Start INPUT MATERIAL

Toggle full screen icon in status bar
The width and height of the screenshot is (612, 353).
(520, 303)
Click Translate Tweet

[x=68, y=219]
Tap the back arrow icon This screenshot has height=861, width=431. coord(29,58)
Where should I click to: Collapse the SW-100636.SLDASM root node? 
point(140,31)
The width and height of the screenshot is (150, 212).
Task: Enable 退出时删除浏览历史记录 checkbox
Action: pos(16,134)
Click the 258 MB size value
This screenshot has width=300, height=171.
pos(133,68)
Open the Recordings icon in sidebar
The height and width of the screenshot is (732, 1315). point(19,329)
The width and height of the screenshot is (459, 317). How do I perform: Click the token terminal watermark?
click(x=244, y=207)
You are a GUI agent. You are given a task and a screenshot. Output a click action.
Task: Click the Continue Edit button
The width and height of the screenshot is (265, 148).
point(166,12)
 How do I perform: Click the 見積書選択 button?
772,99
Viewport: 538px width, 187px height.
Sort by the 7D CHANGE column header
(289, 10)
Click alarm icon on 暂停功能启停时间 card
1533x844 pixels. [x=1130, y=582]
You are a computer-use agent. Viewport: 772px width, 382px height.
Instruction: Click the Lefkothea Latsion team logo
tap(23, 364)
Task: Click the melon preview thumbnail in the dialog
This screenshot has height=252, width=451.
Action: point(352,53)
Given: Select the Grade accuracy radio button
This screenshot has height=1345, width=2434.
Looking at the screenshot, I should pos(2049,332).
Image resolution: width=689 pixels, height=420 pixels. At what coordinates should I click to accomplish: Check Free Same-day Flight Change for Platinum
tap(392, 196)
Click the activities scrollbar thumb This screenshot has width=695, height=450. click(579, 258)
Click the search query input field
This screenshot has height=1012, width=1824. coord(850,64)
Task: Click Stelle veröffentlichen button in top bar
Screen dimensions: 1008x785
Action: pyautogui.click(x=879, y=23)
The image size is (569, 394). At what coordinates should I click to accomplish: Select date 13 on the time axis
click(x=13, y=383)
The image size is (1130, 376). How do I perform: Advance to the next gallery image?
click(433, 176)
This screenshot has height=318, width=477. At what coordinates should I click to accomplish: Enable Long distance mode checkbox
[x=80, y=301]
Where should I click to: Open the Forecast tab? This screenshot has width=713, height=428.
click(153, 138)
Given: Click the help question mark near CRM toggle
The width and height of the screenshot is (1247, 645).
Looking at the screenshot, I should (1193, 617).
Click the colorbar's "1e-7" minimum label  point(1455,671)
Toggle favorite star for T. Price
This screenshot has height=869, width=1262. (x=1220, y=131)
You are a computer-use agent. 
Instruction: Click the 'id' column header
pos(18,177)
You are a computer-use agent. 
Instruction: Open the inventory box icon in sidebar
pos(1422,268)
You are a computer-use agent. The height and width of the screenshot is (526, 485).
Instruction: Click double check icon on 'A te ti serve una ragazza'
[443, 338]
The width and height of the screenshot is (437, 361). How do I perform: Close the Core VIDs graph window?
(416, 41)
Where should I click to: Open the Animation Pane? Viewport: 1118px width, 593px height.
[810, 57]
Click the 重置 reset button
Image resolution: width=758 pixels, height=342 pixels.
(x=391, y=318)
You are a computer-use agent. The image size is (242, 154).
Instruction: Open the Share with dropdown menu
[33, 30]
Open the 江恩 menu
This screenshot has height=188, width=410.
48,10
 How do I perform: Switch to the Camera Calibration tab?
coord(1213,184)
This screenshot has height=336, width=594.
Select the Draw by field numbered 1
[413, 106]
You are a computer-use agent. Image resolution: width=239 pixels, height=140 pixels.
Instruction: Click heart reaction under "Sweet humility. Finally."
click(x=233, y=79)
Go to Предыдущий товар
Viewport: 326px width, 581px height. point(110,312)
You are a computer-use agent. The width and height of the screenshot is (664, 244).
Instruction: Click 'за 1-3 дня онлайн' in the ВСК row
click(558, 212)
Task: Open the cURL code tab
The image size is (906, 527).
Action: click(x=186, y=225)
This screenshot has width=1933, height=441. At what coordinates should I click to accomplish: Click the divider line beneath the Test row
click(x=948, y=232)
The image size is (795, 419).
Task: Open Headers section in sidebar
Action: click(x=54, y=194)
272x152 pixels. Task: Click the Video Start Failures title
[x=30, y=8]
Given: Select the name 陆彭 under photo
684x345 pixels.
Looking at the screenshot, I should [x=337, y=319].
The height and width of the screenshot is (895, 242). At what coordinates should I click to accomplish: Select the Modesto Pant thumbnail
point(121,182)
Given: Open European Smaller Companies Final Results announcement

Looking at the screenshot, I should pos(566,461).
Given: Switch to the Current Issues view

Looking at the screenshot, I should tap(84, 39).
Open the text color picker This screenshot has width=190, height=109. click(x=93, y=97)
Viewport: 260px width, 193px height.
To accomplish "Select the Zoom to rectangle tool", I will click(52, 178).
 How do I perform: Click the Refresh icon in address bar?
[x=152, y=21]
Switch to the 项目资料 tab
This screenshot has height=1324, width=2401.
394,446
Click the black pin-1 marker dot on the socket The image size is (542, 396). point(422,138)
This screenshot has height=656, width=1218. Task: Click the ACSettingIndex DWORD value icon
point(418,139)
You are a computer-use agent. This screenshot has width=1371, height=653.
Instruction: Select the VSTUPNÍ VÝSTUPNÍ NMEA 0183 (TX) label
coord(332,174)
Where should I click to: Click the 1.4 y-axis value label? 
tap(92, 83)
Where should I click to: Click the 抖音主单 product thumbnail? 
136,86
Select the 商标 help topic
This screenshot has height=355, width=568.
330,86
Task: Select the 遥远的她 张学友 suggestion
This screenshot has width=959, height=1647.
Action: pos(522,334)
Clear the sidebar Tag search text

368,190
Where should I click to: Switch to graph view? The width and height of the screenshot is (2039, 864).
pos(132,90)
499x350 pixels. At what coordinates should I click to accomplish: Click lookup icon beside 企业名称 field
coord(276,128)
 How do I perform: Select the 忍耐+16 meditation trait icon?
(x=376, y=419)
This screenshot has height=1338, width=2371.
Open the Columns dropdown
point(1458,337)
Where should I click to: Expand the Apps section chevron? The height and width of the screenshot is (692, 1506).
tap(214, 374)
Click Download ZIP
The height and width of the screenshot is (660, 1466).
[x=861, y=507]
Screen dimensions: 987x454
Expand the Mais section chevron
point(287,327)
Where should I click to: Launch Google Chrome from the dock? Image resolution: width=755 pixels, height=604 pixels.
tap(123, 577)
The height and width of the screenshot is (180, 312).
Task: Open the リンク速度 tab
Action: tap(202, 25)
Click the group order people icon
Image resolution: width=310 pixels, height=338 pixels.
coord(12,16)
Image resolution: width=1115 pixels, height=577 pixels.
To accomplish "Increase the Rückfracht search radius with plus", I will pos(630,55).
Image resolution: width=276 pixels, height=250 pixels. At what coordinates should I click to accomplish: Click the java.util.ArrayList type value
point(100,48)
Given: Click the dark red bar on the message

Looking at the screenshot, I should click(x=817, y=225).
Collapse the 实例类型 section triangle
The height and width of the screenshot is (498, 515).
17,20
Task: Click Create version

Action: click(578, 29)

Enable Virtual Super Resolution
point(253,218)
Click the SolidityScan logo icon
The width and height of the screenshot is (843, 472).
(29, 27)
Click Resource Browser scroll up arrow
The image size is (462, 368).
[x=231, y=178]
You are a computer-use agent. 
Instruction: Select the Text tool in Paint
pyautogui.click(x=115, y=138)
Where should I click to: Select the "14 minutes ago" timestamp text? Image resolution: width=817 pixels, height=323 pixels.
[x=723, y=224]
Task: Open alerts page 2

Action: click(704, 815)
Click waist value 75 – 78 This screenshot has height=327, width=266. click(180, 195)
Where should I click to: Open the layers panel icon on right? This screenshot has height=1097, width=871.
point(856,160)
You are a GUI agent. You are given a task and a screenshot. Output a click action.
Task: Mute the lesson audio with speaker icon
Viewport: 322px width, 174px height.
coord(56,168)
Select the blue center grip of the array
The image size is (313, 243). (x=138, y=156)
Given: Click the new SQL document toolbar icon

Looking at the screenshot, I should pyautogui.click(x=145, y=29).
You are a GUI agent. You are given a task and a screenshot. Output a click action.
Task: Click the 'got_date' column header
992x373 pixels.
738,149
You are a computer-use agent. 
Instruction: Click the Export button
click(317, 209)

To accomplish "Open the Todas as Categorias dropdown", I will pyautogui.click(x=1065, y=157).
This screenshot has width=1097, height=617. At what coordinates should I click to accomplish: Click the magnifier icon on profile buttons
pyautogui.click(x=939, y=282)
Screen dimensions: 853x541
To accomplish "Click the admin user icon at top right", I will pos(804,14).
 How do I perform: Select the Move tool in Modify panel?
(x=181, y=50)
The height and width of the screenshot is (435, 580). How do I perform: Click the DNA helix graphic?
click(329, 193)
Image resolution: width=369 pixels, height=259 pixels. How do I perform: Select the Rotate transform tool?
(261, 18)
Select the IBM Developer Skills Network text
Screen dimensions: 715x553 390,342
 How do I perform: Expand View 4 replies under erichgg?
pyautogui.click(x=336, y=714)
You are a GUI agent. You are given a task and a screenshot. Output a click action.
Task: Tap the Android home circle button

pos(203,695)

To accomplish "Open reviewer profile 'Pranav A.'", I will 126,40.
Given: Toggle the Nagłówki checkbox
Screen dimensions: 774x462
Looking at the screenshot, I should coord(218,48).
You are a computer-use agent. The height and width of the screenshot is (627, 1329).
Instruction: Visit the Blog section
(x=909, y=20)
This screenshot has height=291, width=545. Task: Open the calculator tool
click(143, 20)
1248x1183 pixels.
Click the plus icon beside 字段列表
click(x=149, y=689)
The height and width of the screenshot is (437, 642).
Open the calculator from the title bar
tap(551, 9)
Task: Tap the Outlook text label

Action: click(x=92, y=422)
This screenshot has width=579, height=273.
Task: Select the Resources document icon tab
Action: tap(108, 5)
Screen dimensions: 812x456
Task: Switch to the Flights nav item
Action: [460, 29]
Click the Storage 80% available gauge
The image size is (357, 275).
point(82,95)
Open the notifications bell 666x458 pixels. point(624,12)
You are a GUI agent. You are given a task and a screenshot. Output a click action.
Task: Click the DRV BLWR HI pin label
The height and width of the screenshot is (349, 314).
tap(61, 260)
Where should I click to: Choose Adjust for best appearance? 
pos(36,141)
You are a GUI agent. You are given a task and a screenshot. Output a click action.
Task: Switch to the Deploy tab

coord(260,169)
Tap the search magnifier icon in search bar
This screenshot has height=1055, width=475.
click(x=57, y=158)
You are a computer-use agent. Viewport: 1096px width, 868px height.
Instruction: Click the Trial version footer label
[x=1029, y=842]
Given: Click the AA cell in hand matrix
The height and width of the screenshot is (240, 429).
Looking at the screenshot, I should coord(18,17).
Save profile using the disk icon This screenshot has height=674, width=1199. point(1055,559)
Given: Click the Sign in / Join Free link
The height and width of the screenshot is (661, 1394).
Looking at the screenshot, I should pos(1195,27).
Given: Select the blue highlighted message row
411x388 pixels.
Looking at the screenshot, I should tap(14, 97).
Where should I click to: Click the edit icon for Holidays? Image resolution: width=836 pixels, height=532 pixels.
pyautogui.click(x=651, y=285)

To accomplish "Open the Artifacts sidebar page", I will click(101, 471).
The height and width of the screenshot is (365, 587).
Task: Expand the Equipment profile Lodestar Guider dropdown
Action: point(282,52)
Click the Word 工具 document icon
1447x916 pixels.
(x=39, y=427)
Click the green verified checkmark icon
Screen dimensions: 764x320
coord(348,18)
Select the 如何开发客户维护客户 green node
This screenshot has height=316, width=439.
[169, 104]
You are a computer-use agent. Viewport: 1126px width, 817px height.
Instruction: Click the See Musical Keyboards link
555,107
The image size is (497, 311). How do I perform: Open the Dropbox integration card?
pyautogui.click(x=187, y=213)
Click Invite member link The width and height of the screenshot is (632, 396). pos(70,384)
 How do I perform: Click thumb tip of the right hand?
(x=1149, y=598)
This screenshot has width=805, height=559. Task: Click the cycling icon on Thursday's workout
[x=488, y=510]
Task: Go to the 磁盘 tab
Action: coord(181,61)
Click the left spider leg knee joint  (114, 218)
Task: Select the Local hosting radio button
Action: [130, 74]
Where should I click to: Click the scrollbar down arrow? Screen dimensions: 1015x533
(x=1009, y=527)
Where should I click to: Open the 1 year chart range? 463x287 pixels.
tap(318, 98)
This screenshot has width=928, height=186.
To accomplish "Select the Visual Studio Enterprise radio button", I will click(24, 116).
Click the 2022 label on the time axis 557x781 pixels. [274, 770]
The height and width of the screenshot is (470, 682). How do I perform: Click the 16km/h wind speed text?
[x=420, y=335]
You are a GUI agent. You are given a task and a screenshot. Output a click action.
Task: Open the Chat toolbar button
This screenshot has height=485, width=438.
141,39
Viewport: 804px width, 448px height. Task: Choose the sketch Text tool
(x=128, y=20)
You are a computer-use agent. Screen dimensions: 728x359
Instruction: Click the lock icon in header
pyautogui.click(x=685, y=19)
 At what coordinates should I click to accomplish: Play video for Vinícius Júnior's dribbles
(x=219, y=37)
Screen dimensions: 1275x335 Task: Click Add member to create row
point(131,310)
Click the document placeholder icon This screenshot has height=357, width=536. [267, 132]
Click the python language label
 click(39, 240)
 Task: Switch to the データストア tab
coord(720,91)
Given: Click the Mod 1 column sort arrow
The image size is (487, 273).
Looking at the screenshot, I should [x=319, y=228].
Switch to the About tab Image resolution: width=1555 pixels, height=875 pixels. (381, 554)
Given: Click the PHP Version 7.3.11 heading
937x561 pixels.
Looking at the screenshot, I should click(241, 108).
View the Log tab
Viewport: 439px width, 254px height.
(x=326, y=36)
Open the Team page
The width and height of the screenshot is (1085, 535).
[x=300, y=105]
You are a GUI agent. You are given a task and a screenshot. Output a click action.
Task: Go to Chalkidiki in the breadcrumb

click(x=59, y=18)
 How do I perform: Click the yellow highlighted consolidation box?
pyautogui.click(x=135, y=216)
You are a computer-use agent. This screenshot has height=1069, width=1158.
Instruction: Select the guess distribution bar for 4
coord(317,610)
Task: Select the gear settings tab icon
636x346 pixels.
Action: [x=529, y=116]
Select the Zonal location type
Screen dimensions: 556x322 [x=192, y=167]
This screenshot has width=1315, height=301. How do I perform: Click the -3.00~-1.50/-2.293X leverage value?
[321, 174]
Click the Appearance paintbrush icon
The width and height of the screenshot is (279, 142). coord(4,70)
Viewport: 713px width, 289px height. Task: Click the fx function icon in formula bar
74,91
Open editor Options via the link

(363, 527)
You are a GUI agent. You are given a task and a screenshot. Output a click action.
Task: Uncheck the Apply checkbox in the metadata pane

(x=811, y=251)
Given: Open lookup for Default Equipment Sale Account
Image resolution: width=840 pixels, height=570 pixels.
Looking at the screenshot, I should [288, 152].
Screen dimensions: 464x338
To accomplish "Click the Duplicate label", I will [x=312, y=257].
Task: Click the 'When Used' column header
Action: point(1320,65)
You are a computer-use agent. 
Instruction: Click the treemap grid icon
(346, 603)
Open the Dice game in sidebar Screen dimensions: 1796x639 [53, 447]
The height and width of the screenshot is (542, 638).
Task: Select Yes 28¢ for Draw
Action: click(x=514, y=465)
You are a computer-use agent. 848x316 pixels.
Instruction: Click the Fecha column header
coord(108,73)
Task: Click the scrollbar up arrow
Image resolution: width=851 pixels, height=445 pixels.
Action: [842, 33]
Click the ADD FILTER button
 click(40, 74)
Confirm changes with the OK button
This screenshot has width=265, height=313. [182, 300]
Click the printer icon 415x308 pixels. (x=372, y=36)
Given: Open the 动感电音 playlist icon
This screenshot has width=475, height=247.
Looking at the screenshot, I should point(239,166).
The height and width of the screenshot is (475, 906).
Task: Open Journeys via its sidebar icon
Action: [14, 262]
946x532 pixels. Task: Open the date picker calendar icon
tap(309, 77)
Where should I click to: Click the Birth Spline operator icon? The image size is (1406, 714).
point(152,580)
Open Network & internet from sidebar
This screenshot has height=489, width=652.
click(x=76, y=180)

End INPUT MATERIAL

§ **EXERCISE DIRECTIONS**
Can you write out the stretch of the material above from its very beginning through the line containing "Tap the back", copying every line word for word?

§ **RESPONSE TO THE TASK**
Toggle full screen icon in status bar
The width and height of the screenshot is (612, 353).
(520, 303)
Click Translate Tweet

[x=68, y=219]
Tap the back arrow icon This screenshot has height=861, width=431. coord(29,58)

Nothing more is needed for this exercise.